The second test, the sensory organization test, involves standing as still as possible under a number of different conditions: with eyes open, eyes closed, and under conditions in which the floor rotates with the person’s sway (so that there is no sensory feedback from the ankles) and in which the walls around them rotate with the person’s sway (so that it doesn’t look like the wall gets closer when you sway forward, or farther away when you sway backward). This test has been used for years to detect how different sensory systems are affected in terms of balance as a person ages or is affected by disease (such as Parkinson’s Disease) (click here for more information - http://www.ncbi.nlm.nih.gov/pubmed/10191839). This test showed that golfers performed better on the conditions that tested vision and the vestibular system – the inner ear system for balance control.

 

Finally, everyone complete a questionnaire called the “Activities-specific Balance Confidence scale”. This questionnaire asks people how confident they are (scored between 0 and 100, with 100 being most confident) when they complete different tasks, such as walking, going down stairs, and standing on a chair to reach something up high. The golfers scored better than the non-golfers, showing that the golfers have more confidence in their ability to keep their balance under different circumstances.
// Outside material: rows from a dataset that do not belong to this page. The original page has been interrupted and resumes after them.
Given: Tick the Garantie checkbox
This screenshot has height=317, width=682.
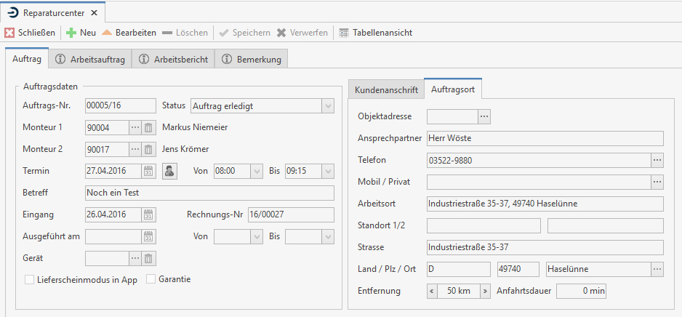Looking at the screenshot, I should click(151, 278).
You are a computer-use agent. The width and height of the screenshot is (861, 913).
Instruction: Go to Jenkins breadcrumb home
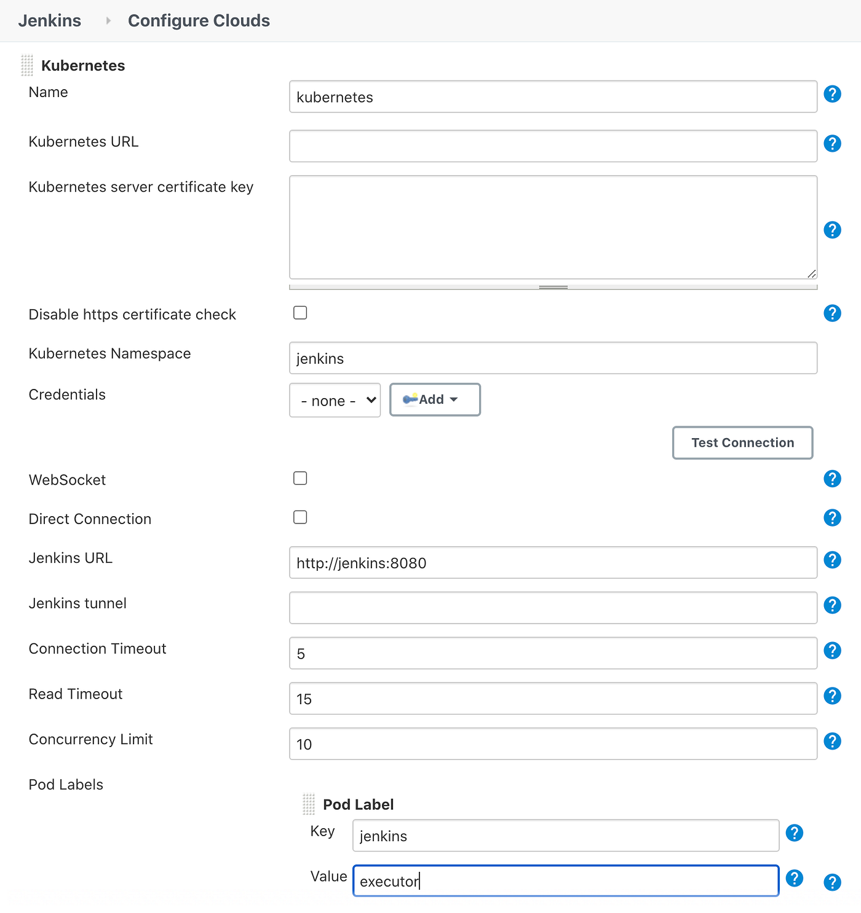pos(50,21)
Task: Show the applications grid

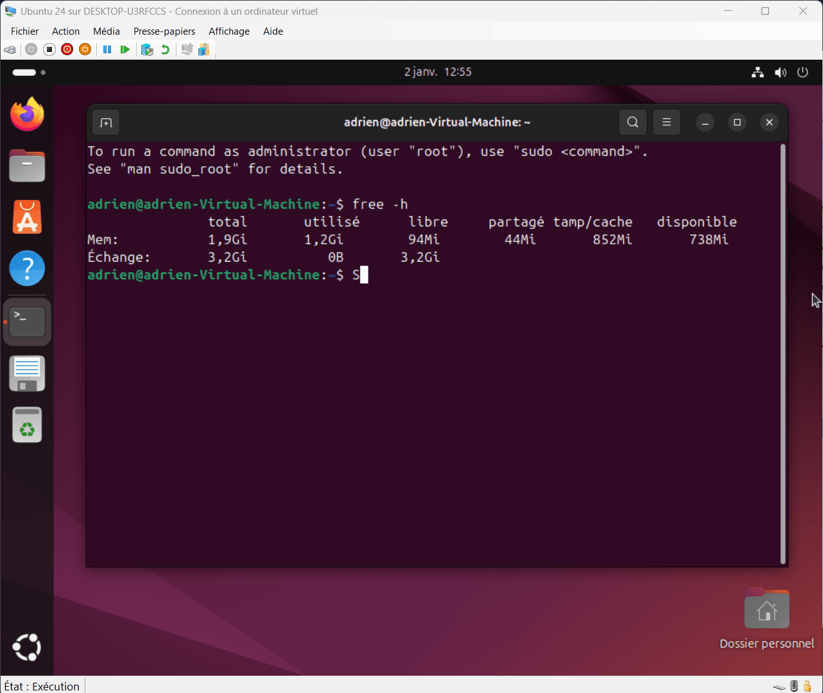Action: (27, 647)
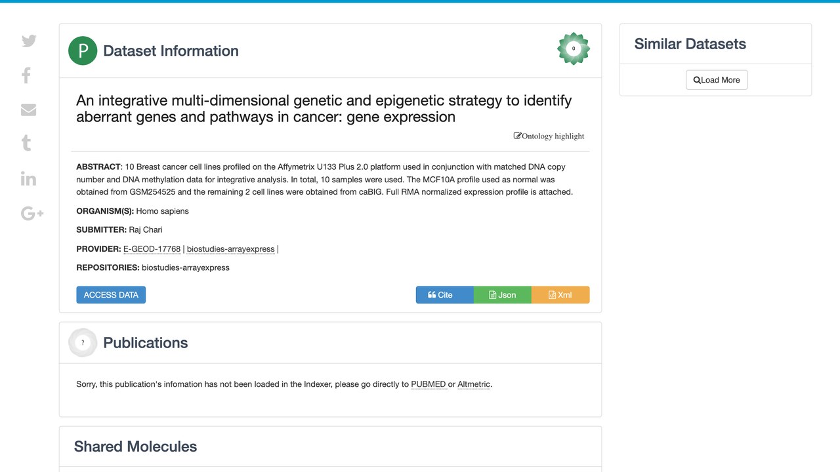Open the E-GEOD-17768 provider link
The image size is (840, 472).
tap(152, 249)
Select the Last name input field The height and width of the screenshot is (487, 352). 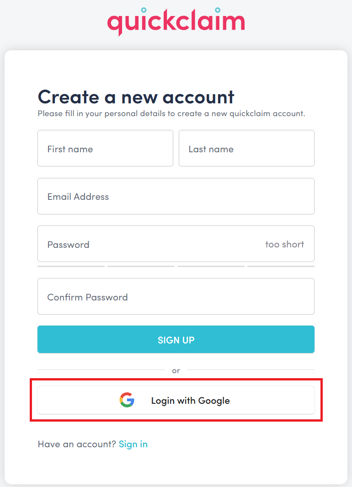click(246, 148)
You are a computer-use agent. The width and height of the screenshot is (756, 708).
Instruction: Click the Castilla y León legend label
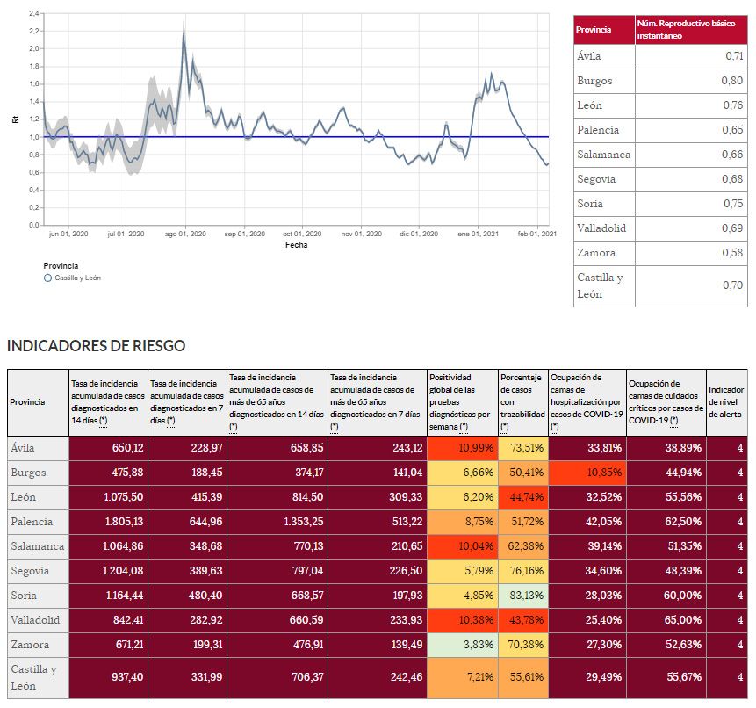pyautogui.click(x=77, y=278)
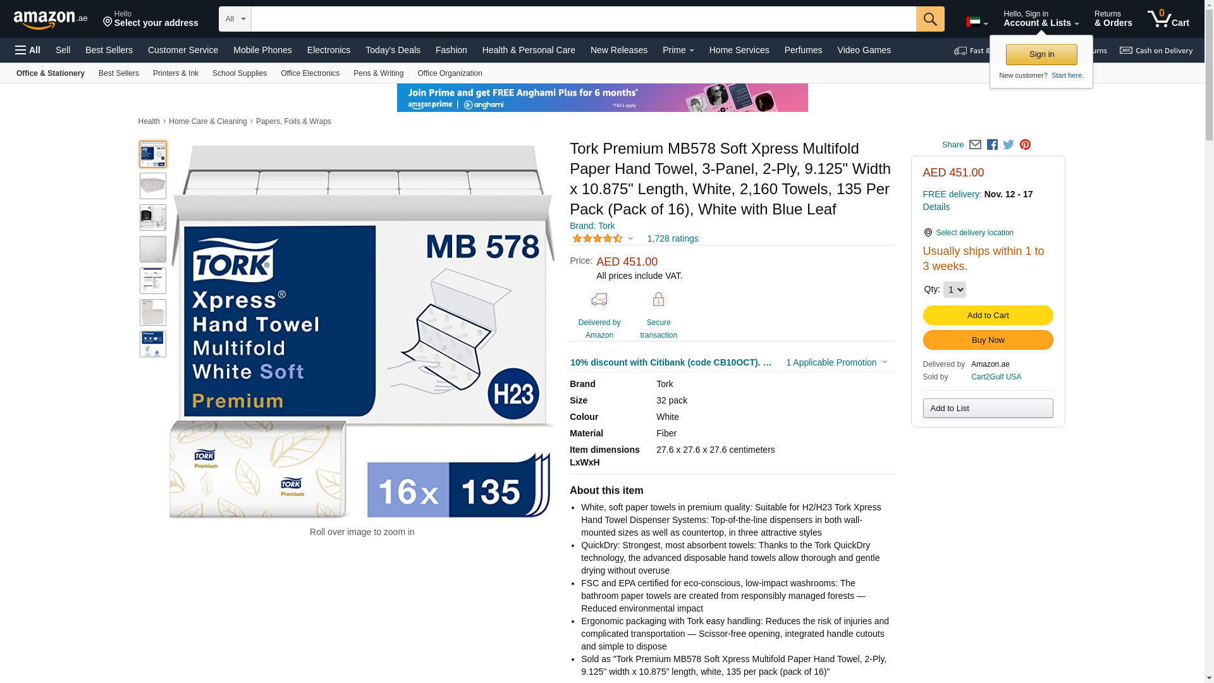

But really, golfers didn’t score much better than the non-golfers – the difference was only about 7%. It’s worth noting that both groups of people in the study were healthy, and no one in either group had a history of falling in the past year (none of them were ‘fallers’) – it’s expected that even the non-golfers would have good balance confidence. What’s interesting is that the golfers had even better balance confidence.

 

It appears that golfers have better balance and, importantly, greater confidence in their own balance ability than (healthy and same-aged) non-golfers. It’s important to remember that research very rarely gives us any insight into causal relationships. That is, most research doesn’t tell us that A causes B. Instead, it generally tells us that A is related to B. In this case of balance and golfing, it’s important to note that the best we can really say is that golfing is associated with (or related to) having better balance and greater balance confidence. Strictly speaking, we can’t say that golfing caused, or created better balance among the golfers. This is because it would be equally valid (or equally invalid) to say that having better balance caused people to take up golf. But that would seem a bit absurd. Having good balance is unlikely to cause someone to take up golf. It’s probably pretty safe to say that regular golfing, which causes people to swing the club and shift their weight, which challenges their balance control, causes people to stand in awkward postures (like on the side of a hill or in a sand trap) and regularly walk across uneven ground, will eventually lead to improved balance and greater confidence in one’s own balance abilities.

 

Golfers have better balance and greater confidence in their balance. Perhaps golfing leads to improvements in balance and balance confidence. If you are not a golfer today should you take up golfing in order to improve your balance? Perhaps not. But if you are a golfer, I would encourage you to keep golfing. It’s good for your balance. It’s also good for your heart – as Mark Twain said, “Golf is a long walk spoiled.” I don’t think that Twain was a golfer. But the long walk is always going to be good for your heart and muscles. So keep at it.